[INPUT DATA]
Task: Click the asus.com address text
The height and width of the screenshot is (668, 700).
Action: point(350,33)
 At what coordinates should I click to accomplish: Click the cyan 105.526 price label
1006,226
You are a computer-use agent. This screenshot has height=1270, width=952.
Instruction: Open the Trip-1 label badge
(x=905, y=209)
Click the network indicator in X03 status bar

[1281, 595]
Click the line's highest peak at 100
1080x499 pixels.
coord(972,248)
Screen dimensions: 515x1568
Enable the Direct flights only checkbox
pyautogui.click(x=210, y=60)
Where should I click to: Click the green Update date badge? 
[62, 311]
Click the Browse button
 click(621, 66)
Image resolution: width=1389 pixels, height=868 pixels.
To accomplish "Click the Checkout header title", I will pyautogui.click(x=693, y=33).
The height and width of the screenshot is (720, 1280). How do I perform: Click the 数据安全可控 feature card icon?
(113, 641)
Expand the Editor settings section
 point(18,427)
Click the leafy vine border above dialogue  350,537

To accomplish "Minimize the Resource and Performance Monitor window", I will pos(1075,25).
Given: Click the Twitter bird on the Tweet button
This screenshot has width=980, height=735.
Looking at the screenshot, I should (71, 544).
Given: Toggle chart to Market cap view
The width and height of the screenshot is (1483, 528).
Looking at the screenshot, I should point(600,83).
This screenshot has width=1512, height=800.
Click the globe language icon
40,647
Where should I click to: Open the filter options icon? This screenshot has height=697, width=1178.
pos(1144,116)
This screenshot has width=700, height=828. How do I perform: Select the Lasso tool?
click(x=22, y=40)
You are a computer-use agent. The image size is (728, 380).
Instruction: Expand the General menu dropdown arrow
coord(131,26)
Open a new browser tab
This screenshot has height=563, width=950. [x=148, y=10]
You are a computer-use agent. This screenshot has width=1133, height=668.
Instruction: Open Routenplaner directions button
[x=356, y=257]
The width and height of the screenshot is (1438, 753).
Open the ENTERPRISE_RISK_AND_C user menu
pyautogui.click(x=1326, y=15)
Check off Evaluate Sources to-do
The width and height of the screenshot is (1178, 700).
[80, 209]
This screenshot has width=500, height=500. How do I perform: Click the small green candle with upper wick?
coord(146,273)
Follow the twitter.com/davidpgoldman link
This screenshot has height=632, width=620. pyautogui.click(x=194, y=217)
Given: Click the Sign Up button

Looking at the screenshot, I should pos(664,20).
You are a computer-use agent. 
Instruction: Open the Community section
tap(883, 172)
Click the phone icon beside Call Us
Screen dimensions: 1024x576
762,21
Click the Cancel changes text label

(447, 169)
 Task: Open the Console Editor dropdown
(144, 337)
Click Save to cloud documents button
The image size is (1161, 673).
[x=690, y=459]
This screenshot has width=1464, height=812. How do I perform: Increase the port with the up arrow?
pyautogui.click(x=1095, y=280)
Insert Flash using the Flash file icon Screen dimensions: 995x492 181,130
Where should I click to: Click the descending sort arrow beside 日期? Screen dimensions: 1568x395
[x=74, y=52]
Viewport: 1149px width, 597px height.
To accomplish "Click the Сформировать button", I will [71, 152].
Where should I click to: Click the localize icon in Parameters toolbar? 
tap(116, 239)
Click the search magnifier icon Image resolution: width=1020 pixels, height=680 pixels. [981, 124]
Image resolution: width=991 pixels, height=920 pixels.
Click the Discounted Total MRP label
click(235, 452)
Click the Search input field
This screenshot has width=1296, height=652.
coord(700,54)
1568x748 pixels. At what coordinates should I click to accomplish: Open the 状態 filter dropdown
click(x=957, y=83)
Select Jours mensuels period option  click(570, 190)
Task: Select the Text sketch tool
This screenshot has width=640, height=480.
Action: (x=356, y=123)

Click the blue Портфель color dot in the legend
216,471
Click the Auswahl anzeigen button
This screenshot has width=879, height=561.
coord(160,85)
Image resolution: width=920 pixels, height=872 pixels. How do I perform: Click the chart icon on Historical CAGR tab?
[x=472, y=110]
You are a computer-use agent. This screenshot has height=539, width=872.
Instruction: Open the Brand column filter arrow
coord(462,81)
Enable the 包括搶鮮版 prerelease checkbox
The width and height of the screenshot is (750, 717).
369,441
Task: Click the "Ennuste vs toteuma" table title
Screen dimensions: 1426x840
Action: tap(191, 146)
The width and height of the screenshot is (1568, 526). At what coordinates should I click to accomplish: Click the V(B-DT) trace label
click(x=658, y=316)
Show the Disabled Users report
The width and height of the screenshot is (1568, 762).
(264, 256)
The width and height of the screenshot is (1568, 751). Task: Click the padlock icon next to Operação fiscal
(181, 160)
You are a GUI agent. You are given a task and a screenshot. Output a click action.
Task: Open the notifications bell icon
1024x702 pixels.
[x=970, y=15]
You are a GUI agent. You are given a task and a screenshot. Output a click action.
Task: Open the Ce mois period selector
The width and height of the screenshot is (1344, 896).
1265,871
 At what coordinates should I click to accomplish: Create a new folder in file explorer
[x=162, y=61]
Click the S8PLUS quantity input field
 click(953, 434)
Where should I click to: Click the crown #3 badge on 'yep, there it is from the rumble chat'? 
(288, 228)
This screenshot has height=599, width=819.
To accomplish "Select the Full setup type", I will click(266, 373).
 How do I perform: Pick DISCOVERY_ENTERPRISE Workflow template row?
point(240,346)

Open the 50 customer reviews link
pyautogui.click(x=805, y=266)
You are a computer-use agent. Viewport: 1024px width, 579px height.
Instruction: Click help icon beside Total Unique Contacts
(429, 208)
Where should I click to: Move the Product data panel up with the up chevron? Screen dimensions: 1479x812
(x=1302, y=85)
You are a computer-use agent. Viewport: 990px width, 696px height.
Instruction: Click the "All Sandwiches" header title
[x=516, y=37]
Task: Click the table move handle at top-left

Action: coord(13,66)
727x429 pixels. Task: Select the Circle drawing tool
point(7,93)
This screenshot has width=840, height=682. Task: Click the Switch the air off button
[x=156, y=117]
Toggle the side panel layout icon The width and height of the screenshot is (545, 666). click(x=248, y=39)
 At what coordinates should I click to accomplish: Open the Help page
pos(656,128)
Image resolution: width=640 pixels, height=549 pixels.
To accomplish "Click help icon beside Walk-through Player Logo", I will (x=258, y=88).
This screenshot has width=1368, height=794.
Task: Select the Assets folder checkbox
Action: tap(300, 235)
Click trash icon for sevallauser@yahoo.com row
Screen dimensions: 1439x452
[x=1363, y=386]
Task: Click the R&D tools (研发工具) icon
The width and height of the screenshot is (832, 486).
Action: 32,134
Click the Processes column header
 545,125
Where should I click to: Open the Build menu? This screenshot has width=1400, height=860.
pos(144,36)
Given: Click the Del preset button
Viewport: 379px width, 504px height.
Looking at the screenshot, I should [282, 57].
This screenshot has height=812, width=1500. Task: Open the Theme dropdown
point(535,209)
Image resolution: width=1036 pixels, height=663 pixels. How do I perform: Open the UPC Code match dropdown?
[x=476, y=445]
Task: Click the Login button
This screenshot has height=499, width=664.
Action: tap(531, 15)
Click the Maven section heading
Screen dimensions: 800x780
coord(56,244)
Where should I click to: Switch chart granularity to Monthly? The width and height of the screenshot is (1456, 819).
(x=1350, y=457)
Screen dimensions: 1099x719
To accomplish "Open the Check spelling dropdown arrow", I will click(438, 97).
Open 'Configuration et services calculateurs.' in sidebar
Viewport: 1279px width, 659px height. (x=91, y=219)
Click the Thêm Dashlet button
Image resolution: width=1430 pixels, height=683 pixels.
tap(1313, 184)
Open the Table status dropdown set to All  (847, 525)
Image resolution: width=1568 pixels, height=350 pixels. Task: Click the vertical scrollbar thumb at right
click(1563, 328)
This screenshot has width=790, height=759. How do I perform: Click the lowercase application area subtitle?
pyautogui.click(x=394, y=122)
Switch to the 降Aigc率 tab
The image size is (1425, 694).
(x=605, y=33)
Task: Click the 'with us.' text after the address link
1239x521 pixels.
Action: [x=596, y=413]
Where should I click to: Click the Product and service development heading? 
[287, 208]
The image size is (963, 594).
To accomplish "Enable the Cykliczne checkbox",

[WHAT TO DO]
Above is a listing; print exactly its lines from the one with "Click the network indicator in X03 status bar" through the one with "Given: Toggle chart to Market cap view", and no other lines.

[RESPONSE BELOW]
Click the network indicator in X03 status bar

[1281, 595]
Click the line's highest peak at 100
1080x499 pixels.
coord(972,248)
Screen dimensions: 515x1568
Enable the Direct flights only checkbox
pyautogui.click(x=210, y=60)
Where should I click to: Click the green Update date badge? 
[62, 311]
Click the Browse button
 click(621, 66)
Image resolution: width=1389 pixels, height=868 pixels.
To accomplish "Click the Checkout header title", I will pyautogui.click(x=693, y=33).
The height and width of the screenshot is (720, 1280). How do I perform: Click the 数据安全可控 feature card icon?
(113, 641)
Expand the Editor settings section
 point(18,427)
Click the leafy vine border above dialogue  350,537

To accomplish "Minimize the Resource and Performance Monitor window", I will pos(1075,25).
Given: Click the Twitter bird on the Tweet button
This screenshot has width=980, height=735.
Looking at the screenshot, I should (71, 544).
Given: Toggle chart to Market cap view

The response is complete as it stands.